“Quirkiness”, as a concept, is extremely difficult to get right. Whilst in certain circumstances, an element of quirk can make something seem interesting or unique, more often than not, it comes across as pretentious or annoying. Take the film Juno; I have a longstanding love for Juno, since I enjoy its rapid-fire dialogue and quality acting, but I also completely understand why a large subsection of the public finds it unbearable: its protagonist is unfailingly smug and sarcastic, and it really does seem to think that it’s cool. Plus, the soundtrack is mostly Kimya songs, which are the definition of twee. This connects to Alex Izenberg in that Harlequin, Izenberg’s debut album, is an album of fundamentally strong parts, rendered unsatisfying by a series of “quirky” production choices, which seem to think they’re much more clever than they actually are.
Pre-release single To Move On works as a microcosm for everything that’s frustrating about Harlequin. The song opens with a series of echoing, wistful piano chords, and Izenberg singing about the after-effects of what is presumably a breakup – “waking up in a haze”. This sequence is evocative, but it unfortunately only lasts about 30 seconds. The song then moves into the much more upbeat chorus, which adds a rolling drumbeat, staccato horns, and piercing falsetto harmonies to the mix, which distract from the fairly strong lyrics – “you don’t know what it’s like to move on”. The production on the track is overbearing, and Izenberg’s unwillingness to let his verse run for more than 8 bars robs it of the dynamism and tension it could easily have. Instead of building to a naturally developed chorus, it sounds like it’s oscillating between two completely different songs, only one of which has any restraint.

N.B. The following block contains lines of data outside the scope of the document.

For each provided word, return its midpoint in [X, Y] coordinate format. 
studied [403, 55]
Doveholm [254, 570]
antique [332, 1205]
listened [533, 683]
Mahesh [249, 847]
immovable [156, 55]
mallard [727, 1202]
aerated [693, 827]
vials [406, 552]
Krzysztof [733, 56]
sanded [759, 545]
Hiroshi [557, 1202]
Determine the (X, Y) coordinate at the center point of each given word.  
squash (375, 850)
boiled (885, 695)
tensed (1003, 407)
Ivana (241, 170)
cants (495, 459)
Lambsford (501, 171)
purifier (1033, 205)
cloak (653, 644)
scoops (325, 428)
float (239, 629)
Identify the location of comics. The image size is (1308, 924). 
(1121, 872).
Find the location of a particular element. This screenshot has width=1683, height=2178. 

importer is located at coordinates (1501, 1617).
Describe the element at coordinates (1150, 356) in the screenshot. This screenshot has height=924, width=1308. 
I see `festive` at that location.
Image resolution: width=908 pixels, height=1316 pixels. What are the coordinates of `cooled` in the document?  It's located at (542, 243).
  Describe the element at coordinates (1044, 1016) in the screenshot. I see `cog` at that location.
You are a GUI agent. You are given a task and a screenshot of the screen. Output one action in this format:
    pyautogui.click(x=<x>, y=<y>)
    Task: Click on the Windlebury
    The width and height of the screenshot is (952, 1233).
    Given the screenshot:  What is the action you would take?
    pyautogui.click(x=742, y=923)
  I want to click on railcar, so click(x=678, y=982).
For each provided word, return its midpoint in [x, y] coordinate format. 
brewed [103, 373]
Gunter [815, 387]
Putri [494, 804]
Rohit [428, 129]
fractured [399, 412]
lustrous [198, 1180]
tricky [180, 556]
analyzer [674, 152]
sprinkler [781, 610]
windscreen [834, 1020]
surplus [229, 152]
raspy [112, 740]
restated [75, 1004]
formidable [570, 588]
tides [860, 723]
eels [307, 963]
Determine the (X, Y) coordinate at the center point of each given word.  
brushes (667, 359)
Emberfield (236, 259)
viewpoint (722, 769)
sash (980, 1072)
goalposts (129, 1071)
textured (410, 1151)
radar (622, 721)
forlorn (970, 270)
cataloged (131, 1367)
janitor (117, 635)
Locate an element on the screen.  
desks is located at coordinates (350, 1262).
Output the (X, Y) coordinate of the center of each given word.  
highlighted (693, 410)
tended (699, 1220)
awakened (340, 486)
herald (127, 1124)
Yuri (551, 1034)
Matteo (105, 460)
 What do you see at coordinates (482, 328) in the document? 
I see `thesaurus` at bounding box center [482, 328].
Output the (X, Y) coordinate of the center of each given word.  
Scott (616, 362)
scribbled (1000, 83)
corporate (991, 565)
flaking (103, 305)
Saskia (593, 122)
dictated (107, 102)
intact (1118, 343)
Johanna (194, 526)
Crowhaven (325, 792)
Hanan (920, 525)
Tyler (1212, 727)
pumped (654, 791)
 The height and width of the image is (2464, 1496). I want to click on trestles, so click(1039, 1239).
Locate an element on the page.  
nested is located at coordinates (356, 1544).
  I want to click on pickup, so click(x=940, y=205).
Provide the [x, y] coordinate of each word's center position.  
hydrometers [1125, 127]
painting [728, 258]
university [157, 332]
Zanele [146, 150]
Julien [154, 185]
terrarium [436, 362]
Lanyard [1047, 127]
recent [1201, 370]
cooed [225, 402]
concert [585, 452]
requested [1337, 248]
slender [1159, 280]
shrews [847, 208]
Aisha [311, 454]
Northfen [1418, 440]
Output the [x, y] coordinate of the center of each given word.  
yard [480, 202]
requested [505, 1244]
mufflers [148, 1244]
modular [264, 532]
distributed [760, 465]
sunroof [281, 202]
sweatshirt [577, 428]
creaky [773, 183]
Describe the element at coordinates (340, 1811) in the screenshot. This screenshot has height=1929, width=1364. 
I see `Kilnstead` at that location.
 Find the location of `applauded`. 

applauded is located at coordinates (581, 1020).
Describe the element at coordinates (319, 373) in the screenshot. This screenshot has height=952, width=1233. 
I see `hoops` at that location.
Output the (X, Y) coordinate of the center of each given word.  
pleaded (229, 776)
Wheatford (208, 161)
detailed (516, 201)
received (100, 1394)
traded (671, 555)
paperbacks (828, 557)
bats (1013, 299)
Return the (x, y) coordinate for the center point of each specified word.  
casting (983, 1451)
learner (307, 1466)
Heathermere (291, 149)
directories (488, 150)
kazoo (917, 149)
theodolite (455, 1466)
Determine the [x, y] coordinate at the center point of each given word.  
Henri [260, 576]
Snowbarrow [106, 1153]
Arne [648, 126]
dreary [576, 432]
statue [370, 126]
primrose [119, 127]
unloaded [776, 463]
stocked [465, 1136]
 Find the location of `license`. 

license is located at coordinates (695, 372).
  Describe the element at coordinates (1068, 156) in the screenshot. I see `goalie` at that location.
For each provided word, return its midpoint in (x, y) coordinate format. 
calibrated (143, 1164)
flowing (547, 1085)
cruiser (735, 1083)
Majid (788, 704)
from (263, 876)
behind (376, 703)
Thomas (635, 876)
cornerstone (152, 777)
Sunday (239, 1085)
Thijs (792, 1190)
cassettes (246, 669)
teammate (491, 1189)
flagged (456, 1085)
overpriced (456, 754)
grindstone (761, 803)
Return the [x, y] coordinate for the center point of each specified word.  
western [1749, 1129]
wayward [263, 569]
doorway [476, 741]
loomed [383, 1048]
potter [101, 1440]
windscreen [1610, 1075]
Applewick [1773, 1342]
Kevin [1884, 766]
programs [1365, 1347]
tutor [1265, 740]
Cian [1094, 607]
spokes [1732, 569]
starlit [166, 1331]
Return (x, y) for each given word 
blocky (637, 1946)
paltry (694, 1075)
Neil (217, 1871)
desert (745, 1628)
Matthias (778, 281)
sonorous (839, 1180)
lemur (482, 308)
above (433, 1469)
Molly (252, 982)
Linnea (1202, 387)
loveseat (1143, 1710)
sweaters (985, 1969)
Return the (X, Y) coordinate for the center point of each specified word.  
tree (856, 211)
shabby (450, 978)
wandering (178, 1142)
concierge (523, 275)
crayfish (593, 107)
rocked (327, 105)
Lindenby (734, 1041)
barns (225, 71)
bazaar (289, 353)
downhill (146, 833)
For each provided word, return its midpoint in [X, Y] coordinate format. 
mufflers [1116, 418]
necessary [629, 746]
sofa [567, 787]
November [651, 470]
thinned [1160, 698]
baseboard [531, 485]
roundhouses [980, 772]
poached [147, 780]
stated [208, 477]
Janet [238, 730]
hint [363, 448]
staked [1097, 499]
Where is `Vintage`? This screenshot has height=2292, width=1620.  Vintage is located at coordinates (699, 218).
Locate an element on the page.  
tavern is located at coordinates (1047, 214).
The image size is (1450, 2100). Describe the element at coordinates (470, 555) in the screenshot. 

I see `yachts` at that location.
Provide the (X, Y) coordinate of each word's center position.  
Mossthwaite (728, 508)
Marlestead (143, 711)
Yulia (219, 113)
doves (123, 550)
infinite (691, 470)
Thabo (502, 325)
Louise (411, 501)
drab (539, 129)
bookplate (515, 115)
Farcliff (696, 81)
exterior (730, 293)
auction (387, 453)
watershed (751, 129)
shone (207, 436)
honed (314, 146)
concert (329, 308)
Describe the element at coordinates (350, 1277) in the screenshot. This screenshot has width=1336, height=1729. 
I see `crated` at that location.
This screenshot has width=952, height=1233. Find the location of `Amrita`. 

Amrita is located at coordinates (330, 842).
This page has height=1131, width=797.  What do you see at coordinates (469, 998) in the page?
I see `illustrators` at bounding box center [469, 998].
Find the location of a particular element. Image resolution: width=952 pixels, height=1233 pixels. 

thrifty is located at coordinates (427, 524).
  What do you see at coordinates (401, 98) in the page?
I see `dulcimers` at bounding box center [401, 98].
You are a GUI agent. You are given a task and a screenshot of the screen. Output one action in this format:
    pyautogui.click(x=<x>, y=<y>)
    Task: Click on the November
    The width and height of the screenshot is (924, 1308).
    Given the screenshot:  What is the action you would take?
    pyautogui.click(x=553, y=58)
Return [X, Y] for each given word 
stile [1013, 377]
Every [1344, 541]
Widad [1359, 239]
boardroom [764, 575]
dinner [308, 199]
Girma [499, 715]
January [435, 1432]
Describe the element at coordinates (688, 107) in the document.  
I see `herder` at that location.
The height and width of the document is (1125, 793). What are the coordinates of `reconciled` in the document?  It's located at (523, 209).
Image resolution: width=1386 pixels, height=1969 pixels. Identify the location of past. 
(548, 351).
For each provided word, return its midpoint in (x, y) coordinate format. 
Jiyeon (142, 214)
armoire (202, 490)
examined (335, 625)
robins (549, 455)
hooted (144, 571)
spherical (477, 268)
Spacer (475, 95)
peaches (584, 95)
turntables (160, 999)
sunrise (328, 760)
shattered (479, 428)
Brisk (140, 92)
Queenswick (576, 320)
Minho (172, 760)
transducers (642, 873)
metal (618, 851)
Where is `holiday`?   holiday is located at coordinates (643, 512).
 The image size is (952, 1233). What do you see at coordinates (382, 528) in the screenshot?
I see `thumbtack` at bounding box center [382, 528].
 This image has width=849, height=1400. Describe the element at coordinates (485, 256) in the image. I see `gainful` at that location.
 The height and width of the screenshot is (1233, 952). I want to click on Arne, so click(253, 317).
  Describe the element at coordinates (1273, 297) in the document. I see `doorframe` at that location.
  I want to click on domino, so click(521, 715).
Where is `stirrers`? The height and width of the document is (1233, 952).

The rest of the album continues in largely the same vein. Izenberg actually has a real gift for Paul McCartney-style melody, and he could comfortably exist alongside Tobias Jesso Jr if he wanted to, but he seems unable to trust the listener enough to give his melodies room to breathe. Changes does something similar to To Move On, in that it torpedoes the tension built by its guitar and voice verses with a haze of droning reverb and thudding drums in the chorus. A Bird Came Down ends with some field recordings of children playing, which aside from being something of a cliche as far as field recordings go, doesn’t really add anything to the album thematically. It seems like Izenberg has littered the album with field recordings because he thinks that’s what cool, indie bands do.
The marketing material for Harlequin compares the album to Grizzly Bear and Wild Beasts, and it’s easy to see why. All three groups have an affected, academic style of musicianship, that lends itself to oddity, and the aforementioned “quirk”. However, what Izenberg misses that those two groups don’t, is that their performative tendencies are always deployed in service to some overarching theme or goal, whereas on Harlequin it feels like they’re being used to obscure. Harlequin always feels like it’s messing with the listener, luring them in with tenderness or quality melody, but then pulling it away suddenly, and replacing it with something less appealing. If only Izenberg could zero in on the better parts of his sound, he could have some real potential as an artist.